Peter Shor received his bachelor’s degree in mathematics from California Institute of Technology (Caltech) in Pasadena in 1981, a Ph.D. in applied mathematics from Massachusetts Institute of Technology (MIT) in 1985, followed by post-doctoral training at the University of California, Berkeley. In 1986, he joined AT&T Bell Laboratories in Murray Hill, New Jersey, and moved, in 1996, to AT&T laboratories in Florham Park, New Jersey.
Professor Shor is most famous for his work on quantum computation, particularly for devising a quantum algorithm, now known as Shor’s Algorithm, for factoring faster than the fastest known algorithm running on a digital computer.
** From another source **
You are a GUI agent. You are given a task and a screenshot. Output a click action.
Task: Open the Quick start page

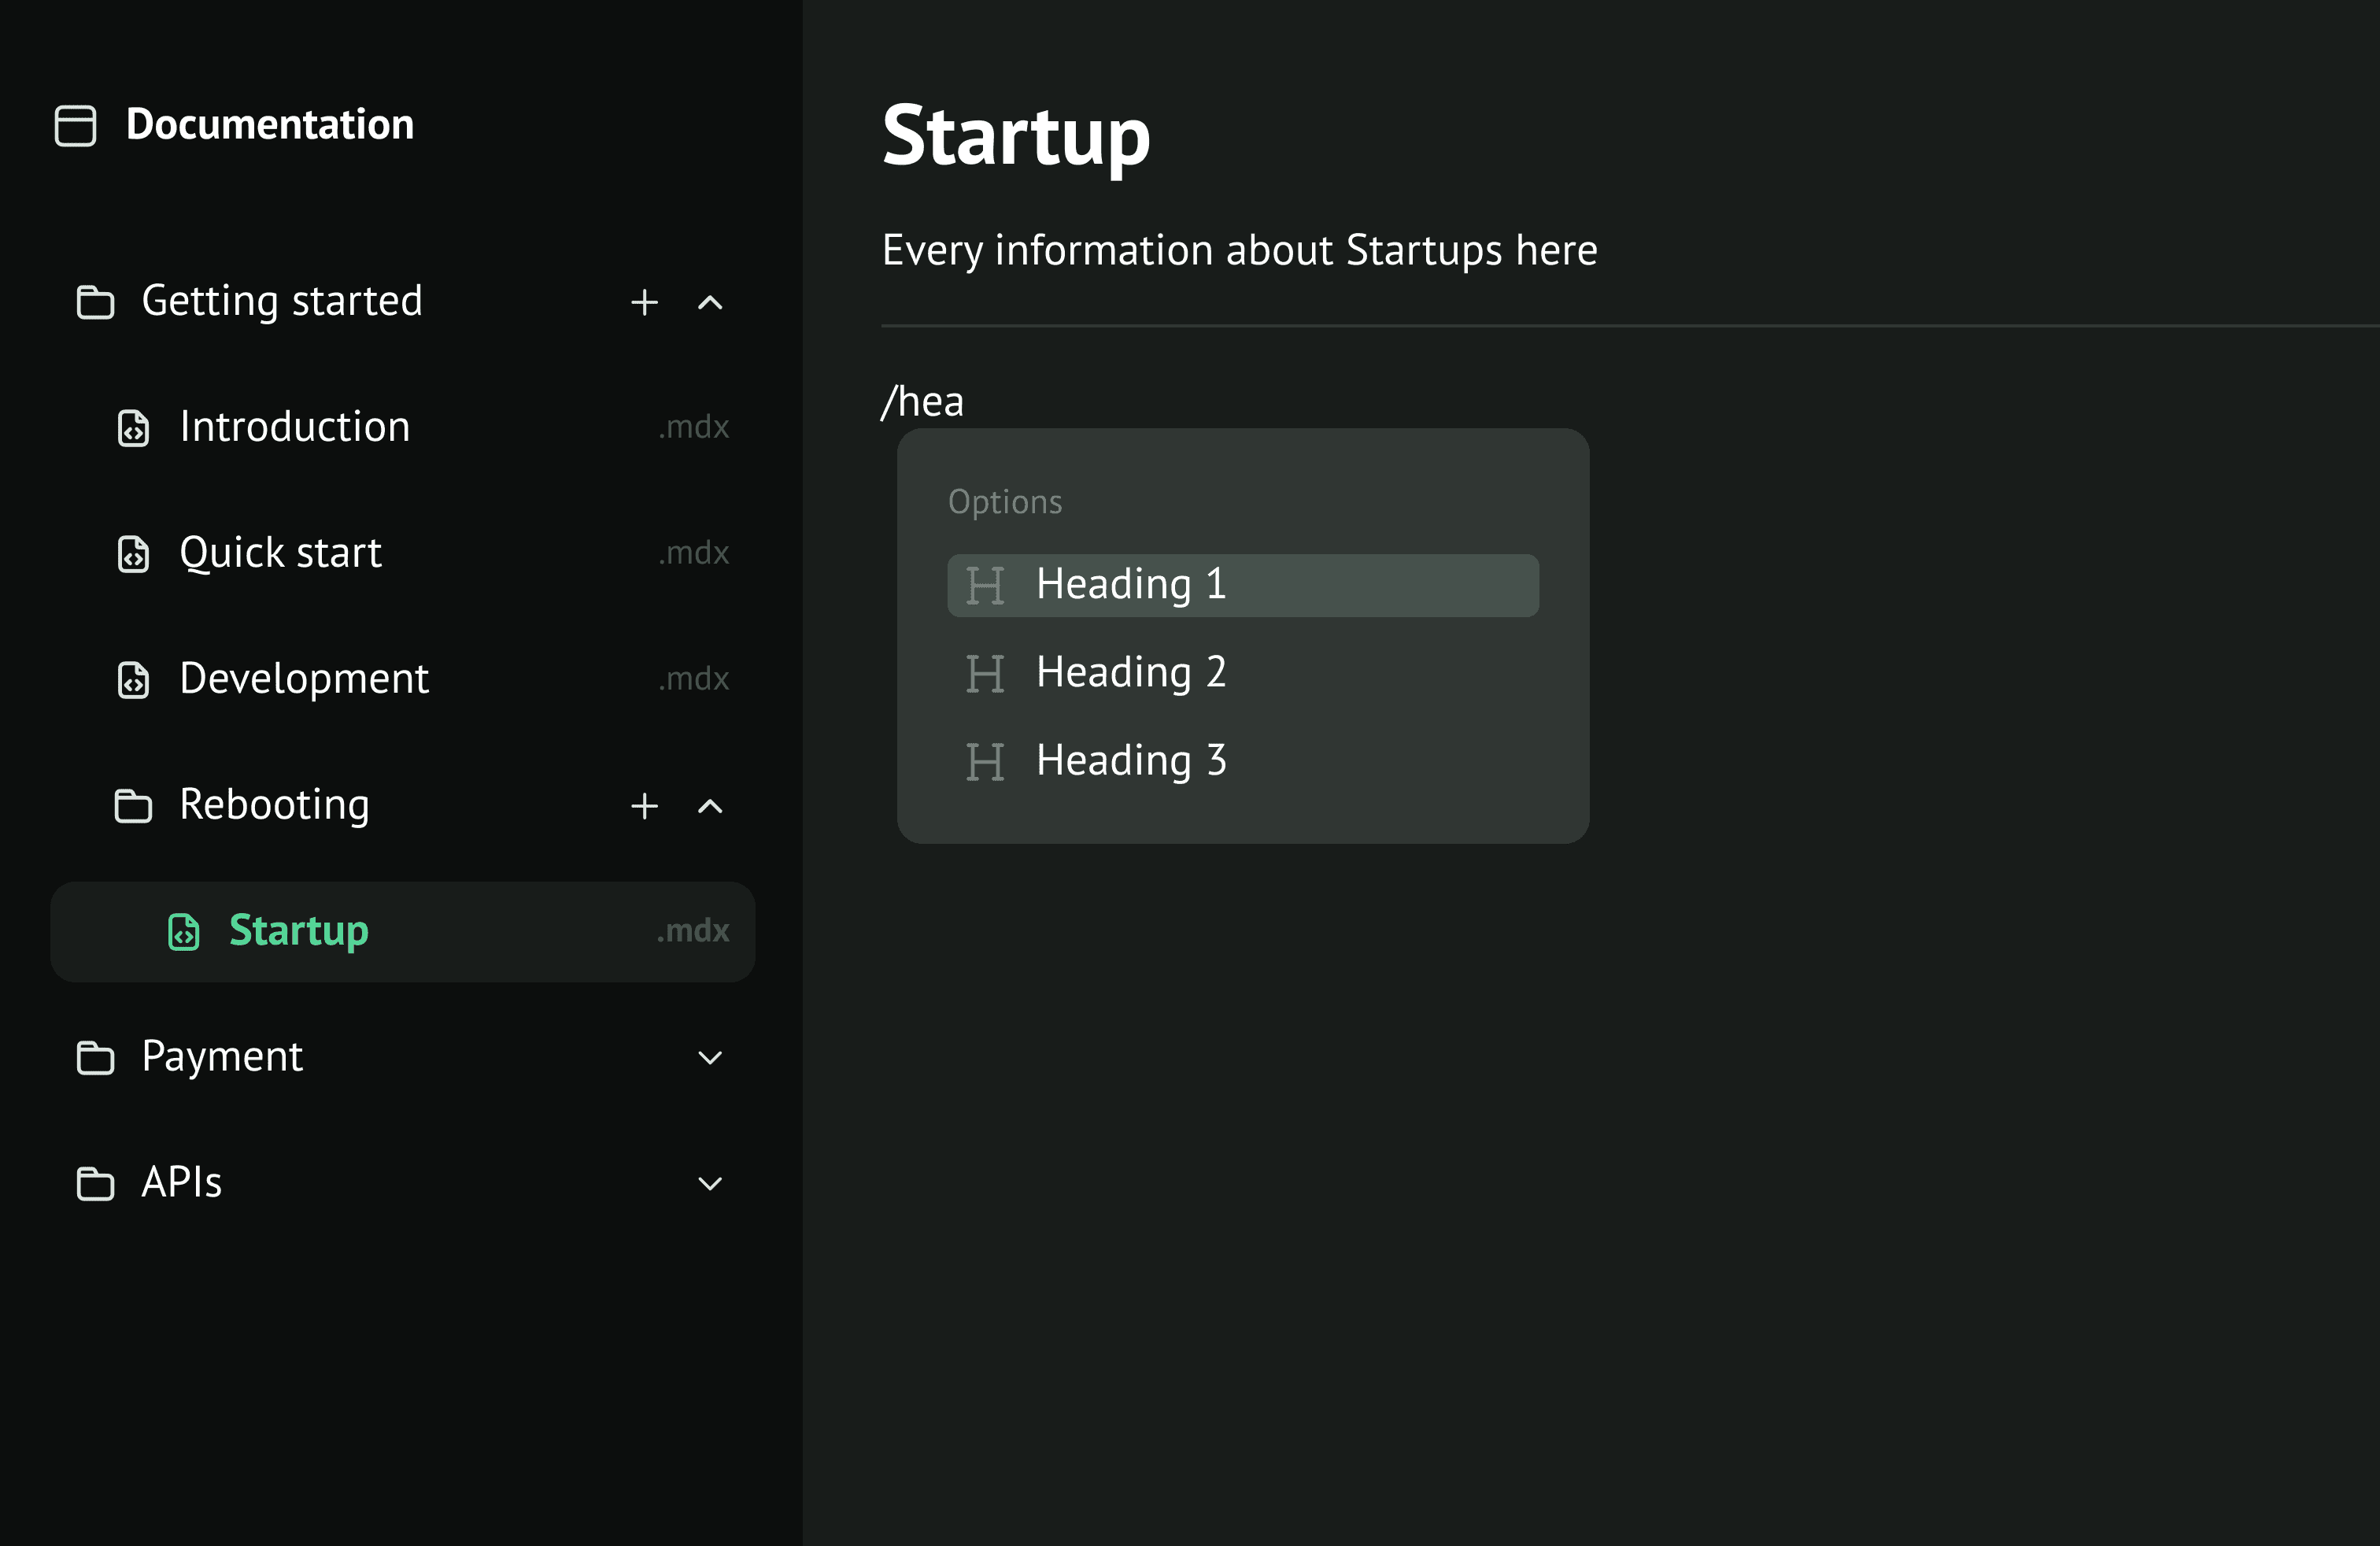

Shor’s algorithm uses a number of steps that grow only polynomially in the size of the instance, for example, the number of digits in the number to be factored. He thus made the physical development of quantum computers (hypothetical machines of which only small prototypes have so far been built) more feasible by showing that errors in the computation need not inevitably disrupt the operations of a quantum computer – he exhibited quantum correcting codes, which could be used to build a quantum computer out of slightly noisy components.
Professor Shor was awarded the Rolf Nevanlinna Prize from the International Congress of Mathematicians, the Dickson Prize in Science, the International Quantum Communication Award and the Gödel Prize for best paper in theoretical computer science. In 1999, he was awarded the MacArthur fellowship (nicknamed “Genius Fellowship”), which is awarded annually by the John D. and Catherine T. MacArthur Foundation to US citizens and residents of any age and field of research “who show exceptional merit and promise for continued and enhanced creative work.”
This biography was written in the year the prize was awarded.